Everything after that was one attempt after another to invent new visual
languages for painting.

The cultural value of those attempts is completely different to the resale
auction value of a Picasso, which is driven entirely by market speculation and
the fact that highly rated artworks are treated as a convenient store of value
- rather like gold, but more compact and lighter.

Cultural value is probably best measured by influence. On that basis Picasso
scores very high, as one of the creators of abstracted figurative art. That
trope remains mysterious to people who believe painting should be about photo-
accurate or easy-to-read figurative work, but it's been a huge driver of fine
art and all kinds of commercial illustration.

------
tehchromic
it's nice to some dissent to Kurzweil and the ai singularity pov questioned.

In my opinion KG's view here is closer to the truth of it.

It seems to me that the human organism is the singularity, and like many of
our technologies, including metallurgy, cities, nuclear weapons, and
bioengineering, computer tech and automation has the ability to wipe us out.

But it won't be because it becomes conscious and turns on us; it will be
because we cause some chain reaction or blunder, by accident or on purpose:
like wiping out an invaluable resource like air or water, or by otherwise
destabilizing the global biosphere, or through some code typo that causes
automated manufacture machinery to eat us for breakfast.

But the fear of machines gaining consciousness is, at least in our age, pure
fantasy. If consciousness were a directly related to complexity, then the moon
and sun would be awake and singing -- both are stuffed to the gills with
highly organized information! Computers that can provide complex answers, or
walk and talk as if they were conscious are no more awake than the moon or
sun, and to say otherwise is to be a carnival salesman.

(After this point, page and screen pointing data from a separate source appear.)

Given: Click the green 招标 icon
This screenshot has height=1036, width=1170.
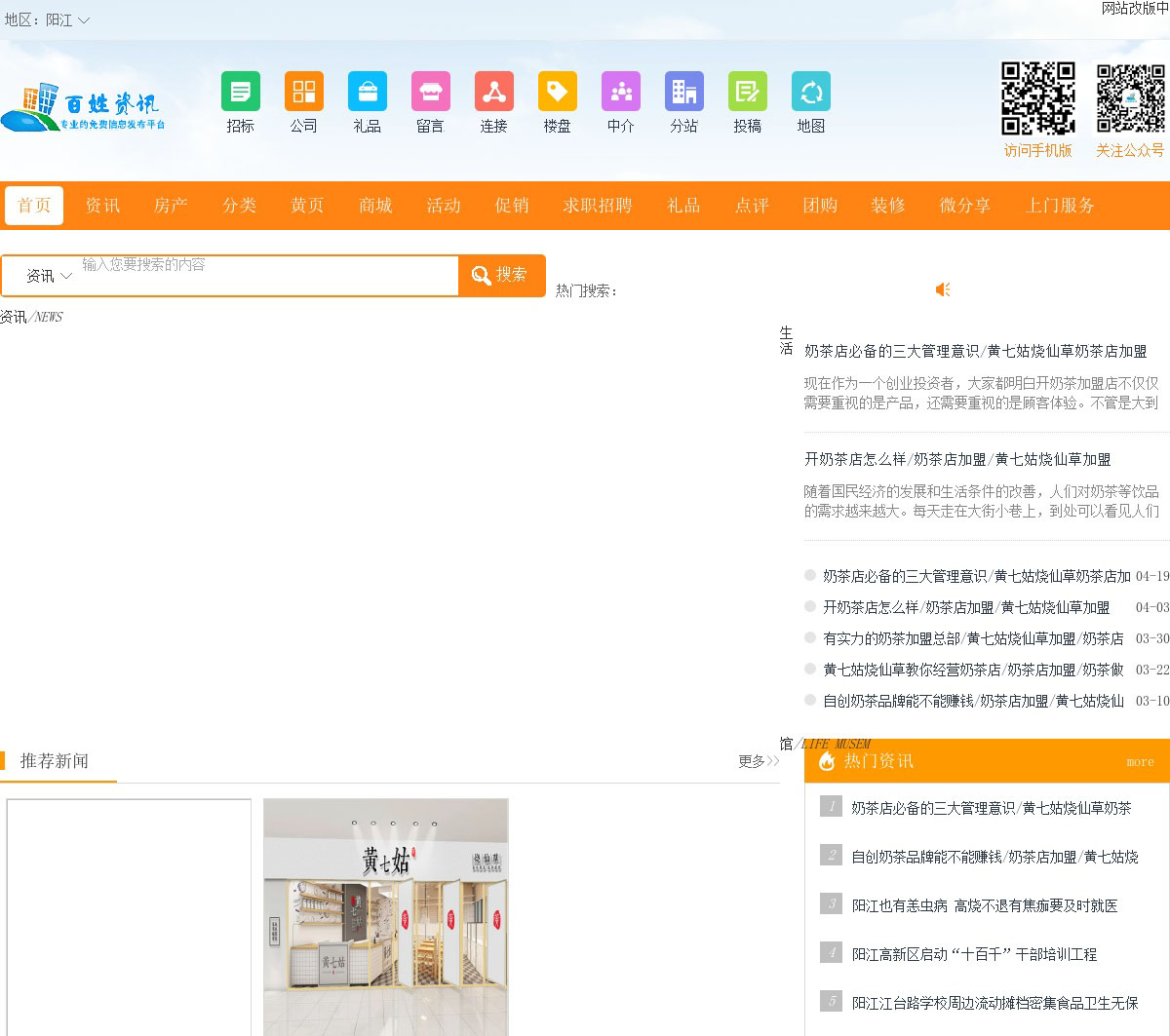Looking at the screenshot, I should 240,92.
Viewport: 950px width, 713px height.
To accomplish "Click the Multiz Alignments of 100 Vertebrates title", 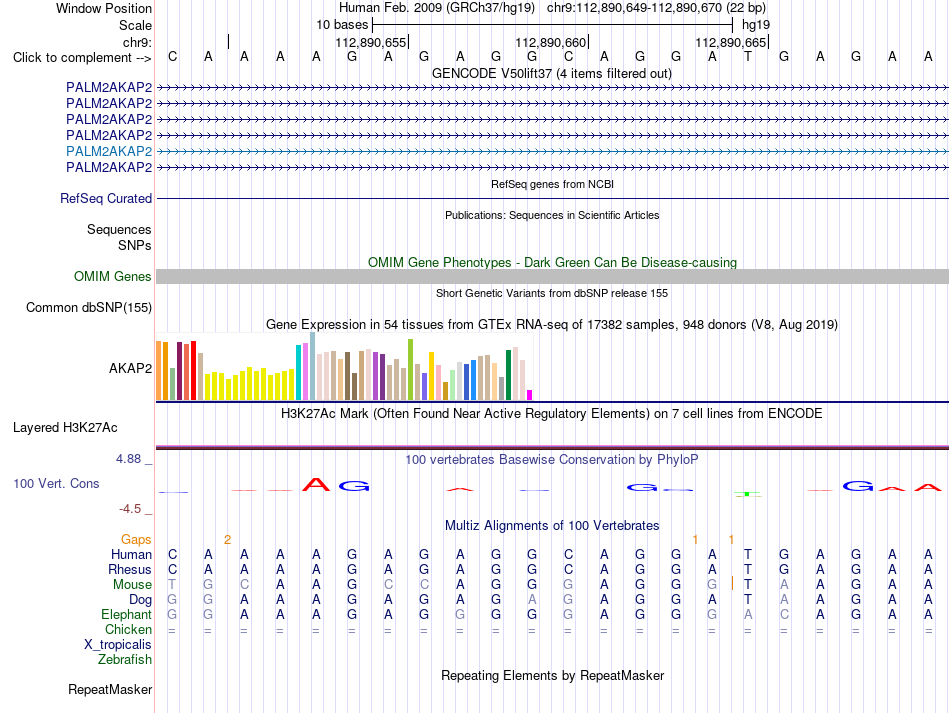I will (552, 525).
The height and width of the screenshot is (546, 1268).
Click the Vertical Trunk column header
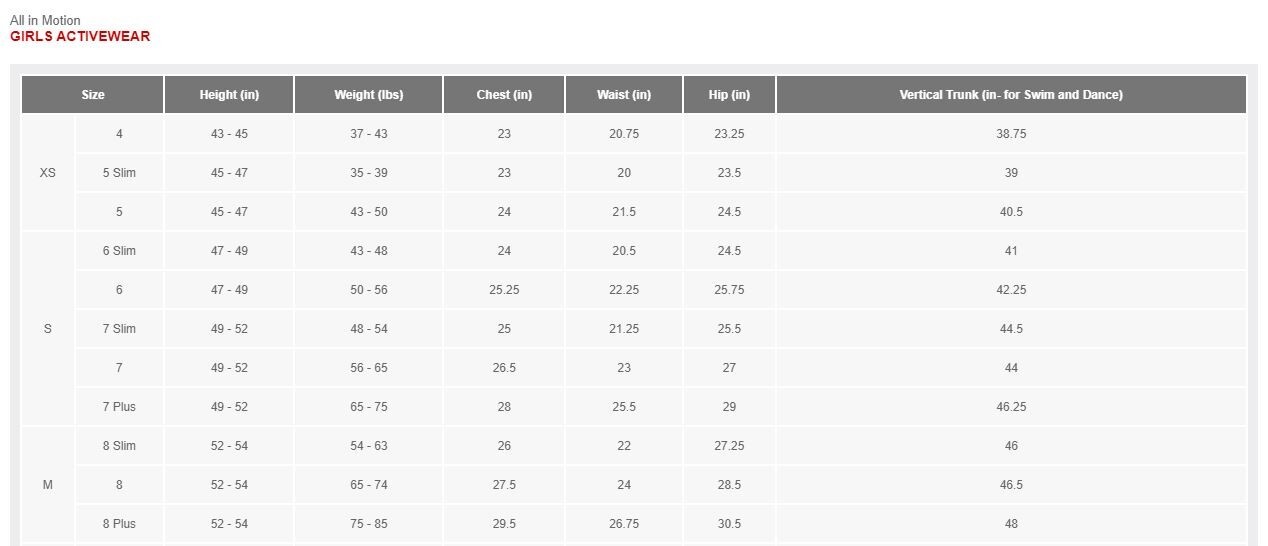[x=1011, y=95]
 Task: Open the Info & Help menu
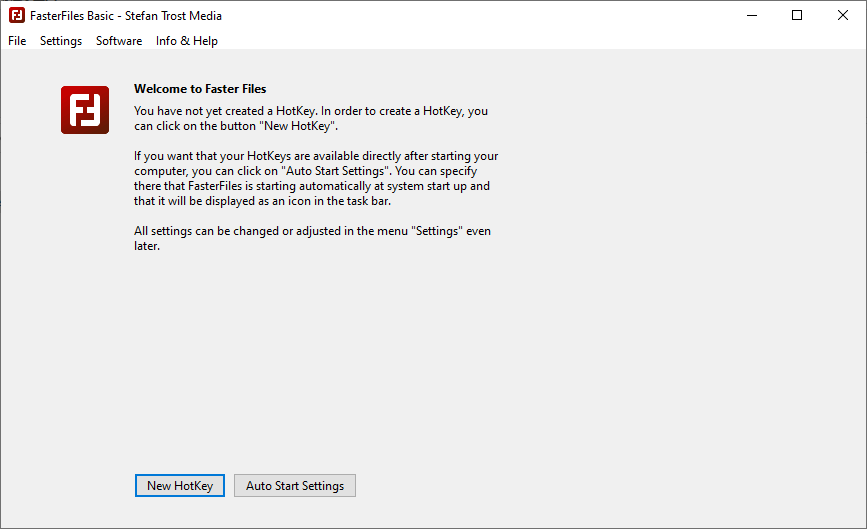pos(187,41)
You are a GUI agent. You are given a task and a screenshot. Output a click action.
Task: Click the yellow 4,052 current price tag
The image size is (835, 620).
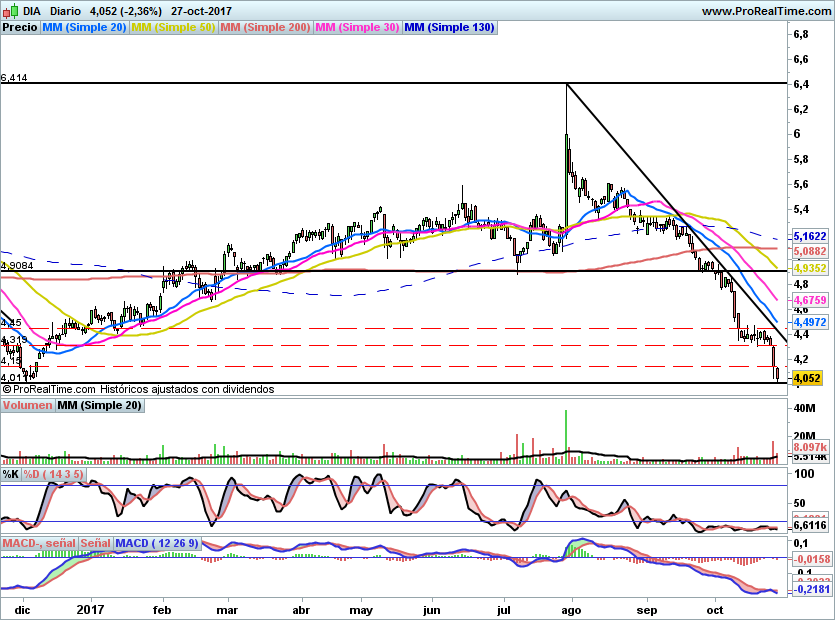click(806, 378)
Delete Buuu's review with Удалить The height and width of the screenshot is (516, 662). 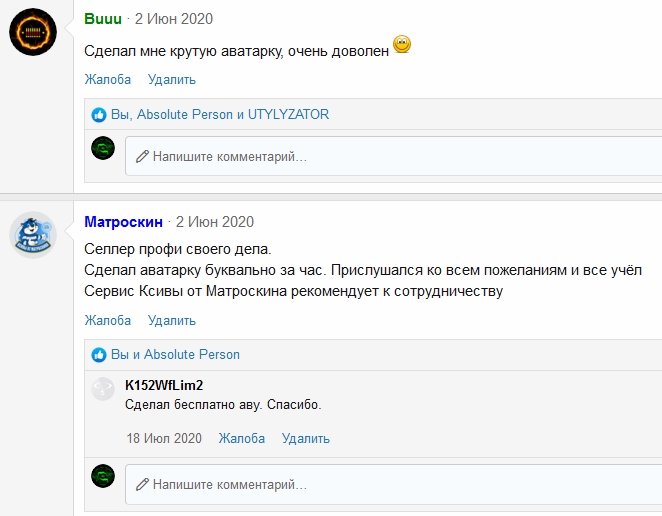pyautogui.click(x=172, y=79)
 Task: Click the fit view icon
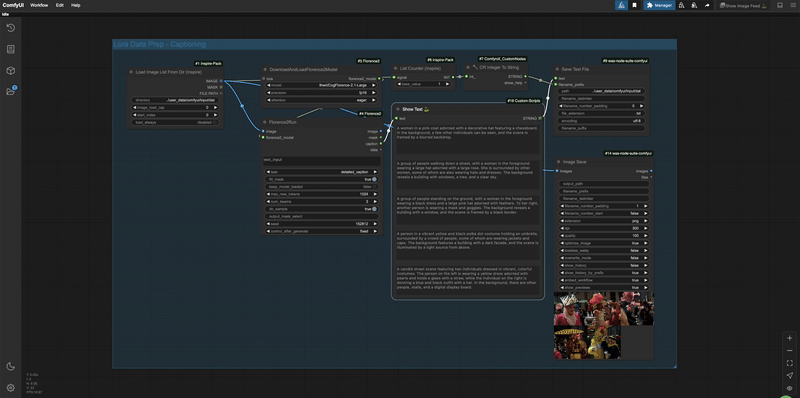point(790,363)
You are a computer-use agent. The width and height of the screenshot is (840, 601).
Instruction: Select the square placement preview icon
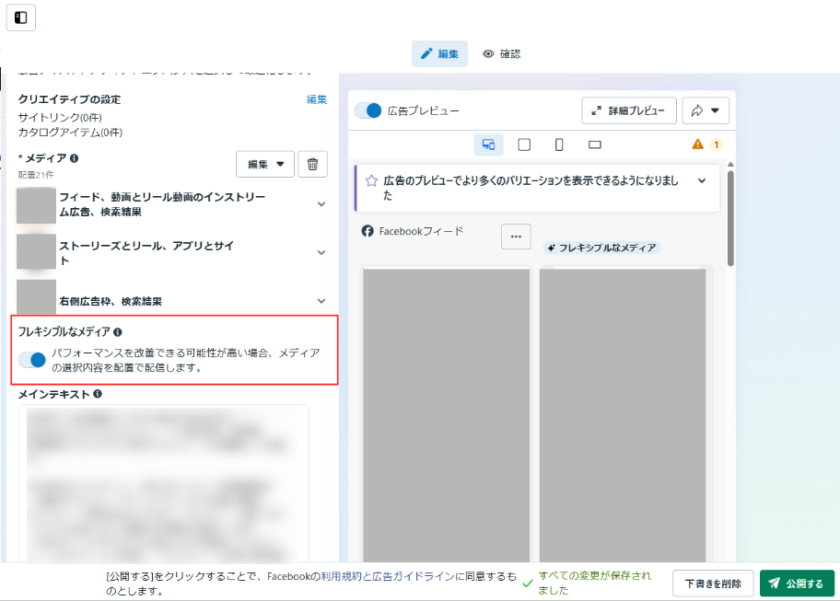tap(524, 145)
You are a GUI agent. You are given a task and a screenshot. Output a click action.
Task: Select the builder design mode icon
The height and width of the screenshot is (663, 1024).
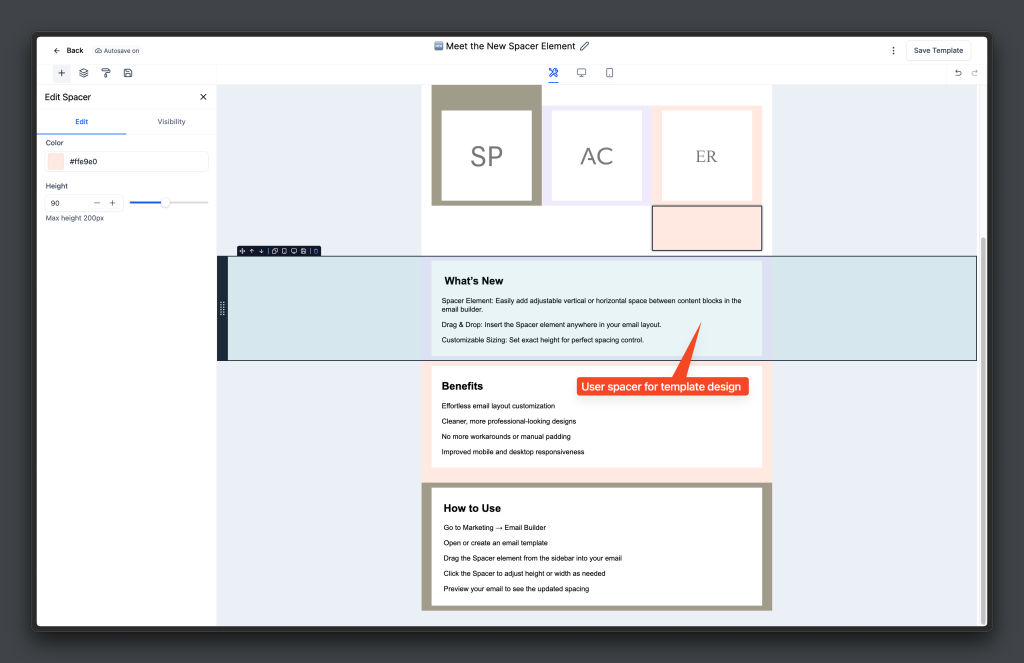[553, 73]

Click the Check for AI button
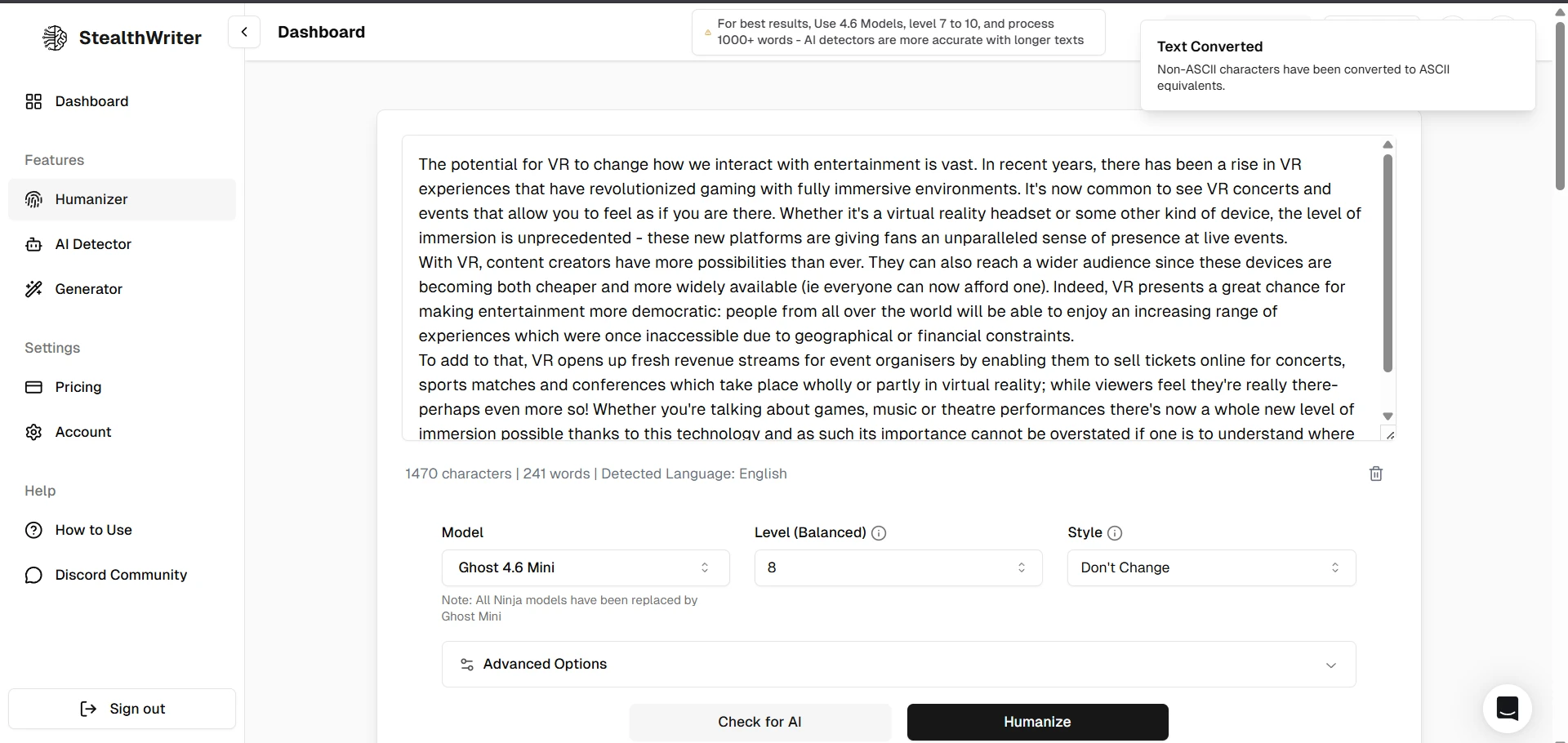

Kurzweil and his ilk are seeing the human consciousness in the mirror of the
machine and it scares them, as it should. But it's a mistake to think that the
machine will awaken accidentally or casually, as result of simply adding too
many circuits, or feeding the wrong code into the wrong compiler. That idea
applied to computers is a philosophical misunderstanding of the difference
between intelligence and consciousness.

A conscious machine is not something that can be made without extraordinary
technical ability and intention-ality - it's on par with the ability to
colonize planets - way beyond us, and not something likely to happen by
accident, except of course in the traditional sense of already having the
ability to do so :}

------
mark_l_watson
Nice, thanks for posting that. I knew Goldberg from his work / papers, but had
not heard him speak before. I need to check if he teaches any online classes.